Konjunkturforscher erwartet Stellenabbau
Der Wirtschaftsprofessor Hans Gersbach warnt indes vor den Folgen der Zölle für den Schweizer Arbeitsmarkt. Sollten die angekündigten 39 Prozent eingeführt werden, rechnet er schon in den nächsten Monaten mit einem «massiven Anstieg» der Kurzarbeit und einem Personalabbau.

Weil die Zölle die Wettbewerbsposition der Schweizer Produzenten so stark verschlechtern würden, werde es in den Schlüsselindustrien sicher Arbeitsplatzeffekte geben, sagte Gersbach in einem Interview mit den Tamedia-Zeitungen.

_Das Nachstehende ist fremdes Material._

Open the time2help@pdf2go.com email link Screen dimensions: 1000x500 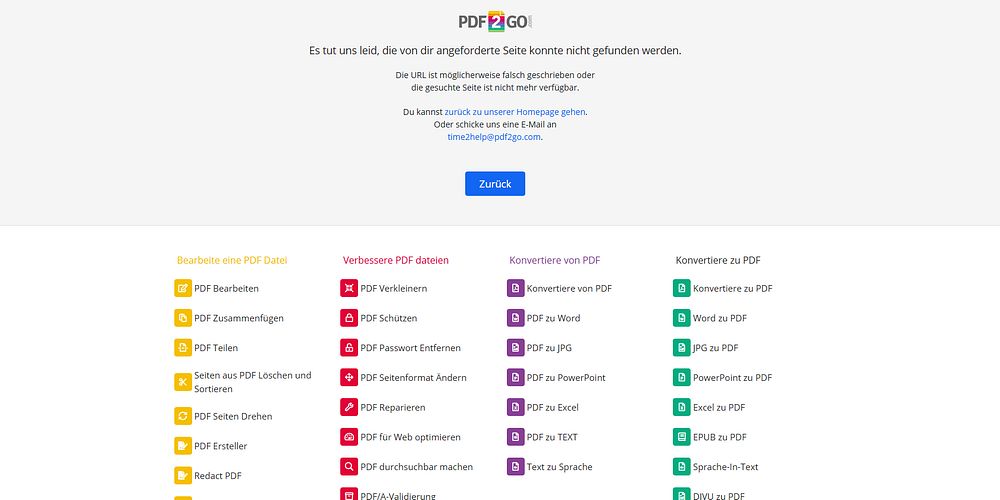494,136
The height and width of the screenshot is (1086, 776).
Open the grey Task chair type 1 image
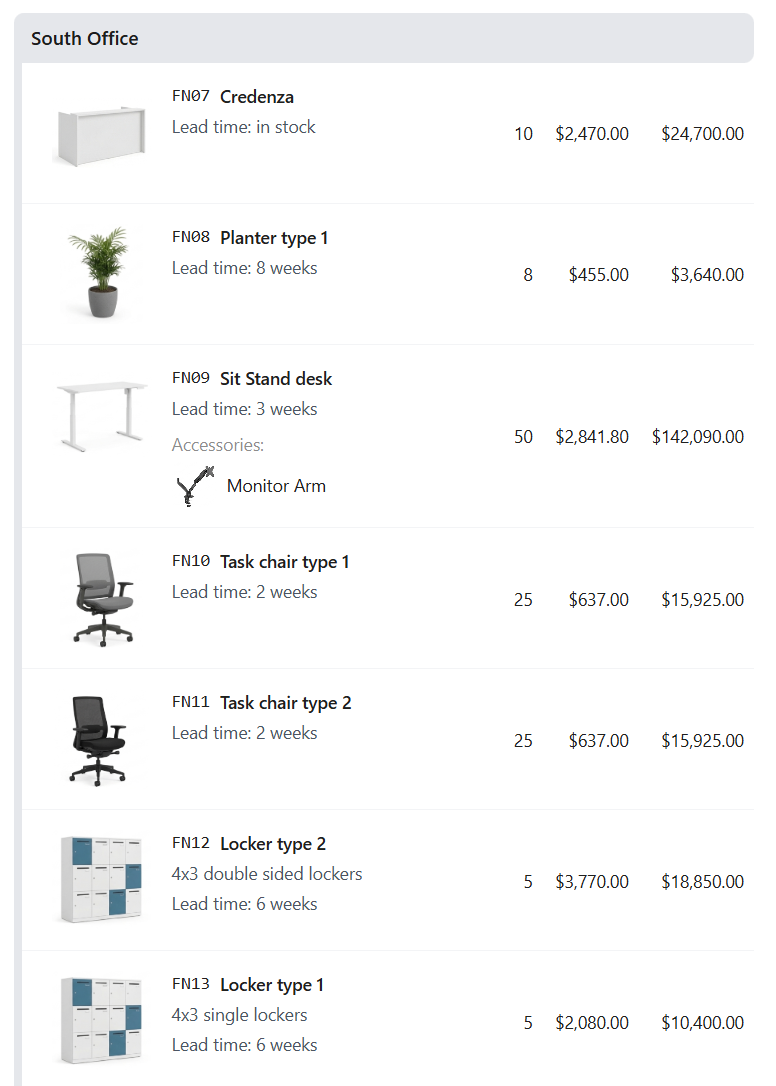[x=103, y=599]
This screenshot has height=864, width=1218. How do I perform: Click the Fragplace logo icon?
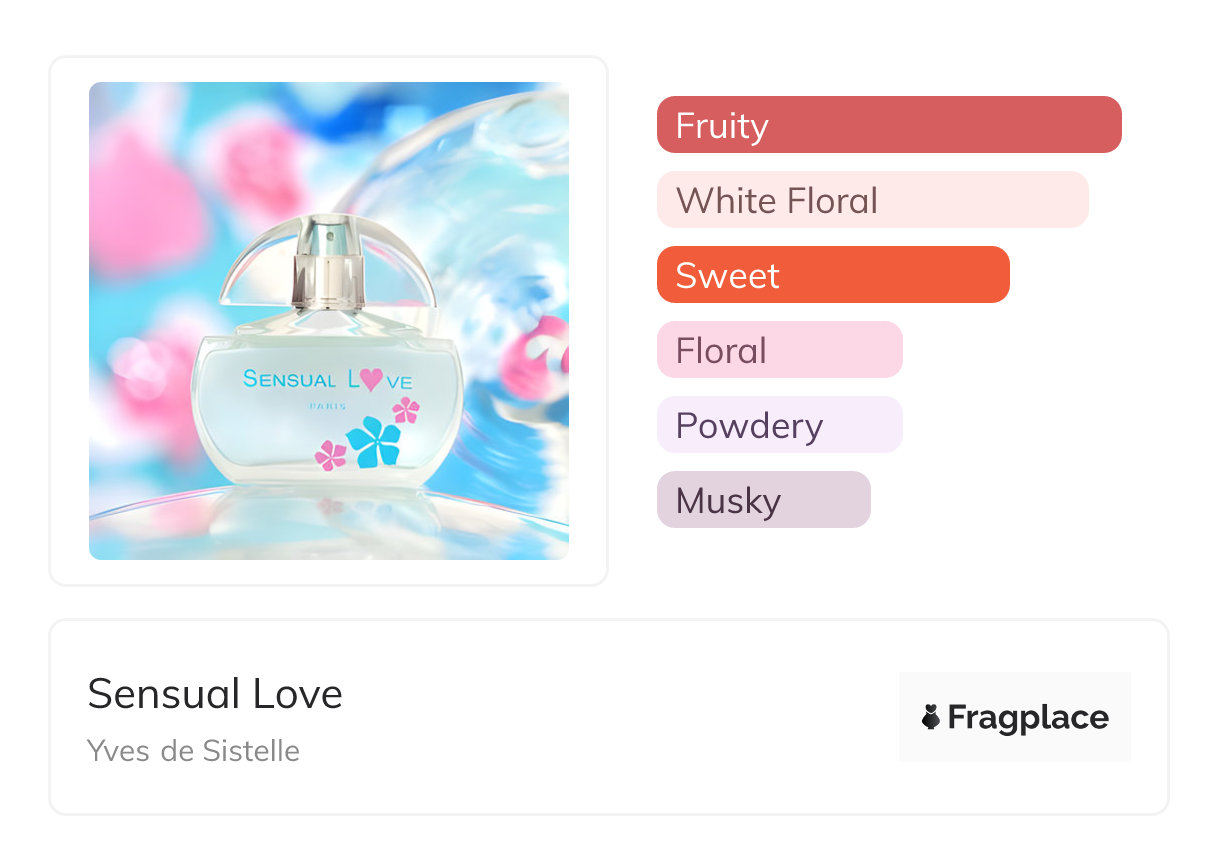(x=931, y=717)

Sollte es zu Produktionsverlagerungen kommen, hätte das dem Co-Direktor der Konjunkturforschungsstelle der ETH Zürich (KOF) zufolge zusätzliche Auswirkungen auf den Schweizer Arbeitsmarkt.

Entscheidend sei nun insbesondere der Umgang mit der Pharmaindustrie, zumal sie mehr als die Hälfte der Warenexporte in die USA ausmacht. Sollte auch sie belastet werden, hätte das Gersbachs Berechnungen zufolge einen «scharfen Rückgang» des Bruttoinlandprodukts von mindestens 0,7 Prozent zur Folge.

Zunächst müsse aber weiterhin mit Hochdruck versucht werden, eine Einigung mit Trump zu erreichen, wurde Gersbach weiter zitiert. «Oberste Priorität hat jetzt, trotzdem einen Deal zu suchen, um diese extremen Zölle doch noch abzuwenden.»

Laut Gersbach markiert das Zollprogramm der US-Administration denn auch eine noch schärfere Zäsur für die Schweiz als der «Liberation Day» im April, als Trump die neuen Zoll-Massnahmen zum «Schutz der USA» bekannt gab. Gegen die Schweiz werde eine maximale Drohkulisse etabliert, so der Experte.